The secretary met with young soldiers and Marines serving in Kandahar and Helmand provinces, and he said they understand the new strategy. “They’d like to be able to fire more warning shots, but they understand for every innocent person they hurt, they likely recruit a number of Taliban,” Gates said. “They got it, and they understood why General McChrystal has taken the approach he has.”

Gates said he makes these visits to get what he calls “the ground truth.”

“These incredible young people, the enthusiasm they have, and they have some good feedback about partnering with the Afghans,” he said. “And talking to them directly always in some ways is more reliable than what you see on a PowerPoint slide.”

During his walk, the secretary stopped and spoke with Afghan storekeepers and families. The walk would have been unthinkable six months ago, when the Taliban controlled what was once the second-largest city in the province. When the Marines first went into the city, they faced tough opposition and found mines and improvised explosive devices everywhere. Now, more than 50 shops are operating in the city, and people are returning.

“Having the roads de-mined and cleared will let them have more customers,” Gates said. “Right now, most of their customers seem to be from the Afghan national security forces.”

Now Zad is not a poster city. The shops are mud-walled, one-story huts facing the street. Garage doors, not windows, secure the premises. People hang out in front of the stores for lack of any worthwhile employment. The “clear, hold, build” strategy will require time here, Gates acknowledged.

“You have to begin with the fact that it’s a poor country to start with and has been through 30 years of war,” Gates said. “You have to have some context here: Build to what? It seems to me that somebody having a roof over their head and being able to work their farm and send their children to school – for a lot of Afghans today, that sounds like a pretty good life.”

Gates spoke about upcoming operations in Kandahar province, and said coalition forces want to do the same kind of advance shaping operations they did in Marja for the operation now under way in central Helmand. The idea in Kandahar – Afghanistan’s second-largest city and the political home of the Taliban – is to get tribal elders involved in governance, the secretary said.

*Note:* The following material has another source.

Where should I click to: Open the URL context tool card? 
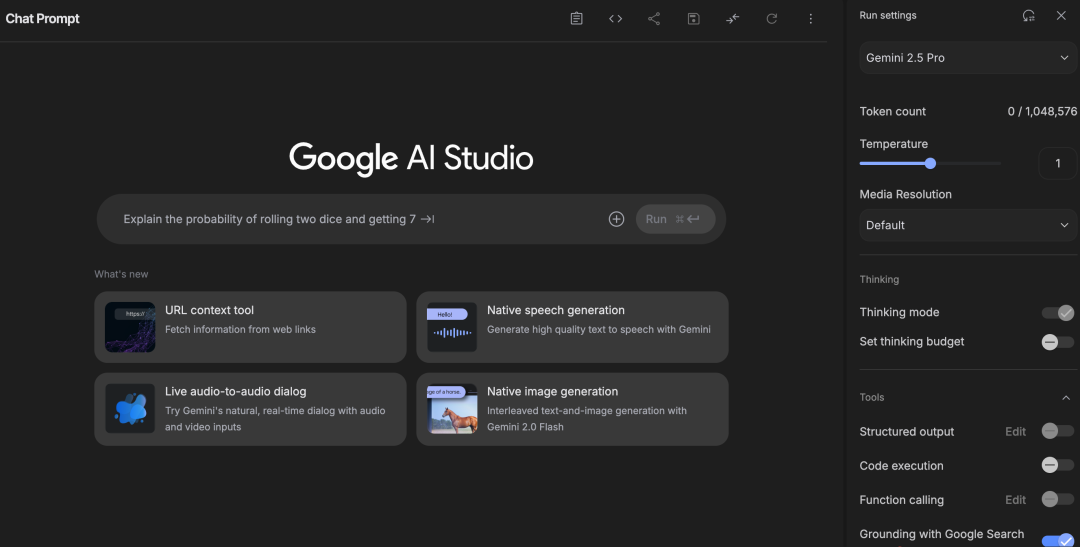250,327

“Kandahar is a different problem altogether, with more people, more infrastructure,” the secretary said. It will be an altogether more complex operation, he added, which will include operating against criminal gangs that have used uncertainty in the city to prey on the people.

The Marines use places like Now Zad as a base, but they spread out. “General McChrystal calls this the ‘ink blot strategy,’” Gates said. “You establish control of the lines of communication, highways, markets, things like that. I think it’s a mistake to see this as Fort Apache, where everyone is inside the stockade and not doing anything else. [The Marines] are mostly outside on missions miles from here.”

Earlier in the day, Gates had lunch with junior enlisted soldiers of the 1st Battalion, 17th Infantry, in Kandahar province. They gave him frank feedback on equipment and operating with the Afghans, and the secretary said he will go back to Washington with their recommendations.

One medic told the secretary that radio packs that leaders carry are causing back troubles and interfere with flak vest protection. “So we’re going to go back and look at that, and there were several things like that,” he said. “I always learn things when I come out here.”

Gates said the young servicemembers he met today are inspirational.

“They are resilient, they know what they’ve lost, and yet they seem very committed and very much with their heads in the game,” he said. “They know what they are here to do, and they are clearly prepared to do whatever it takes personally to make it happen. I was very impressed.”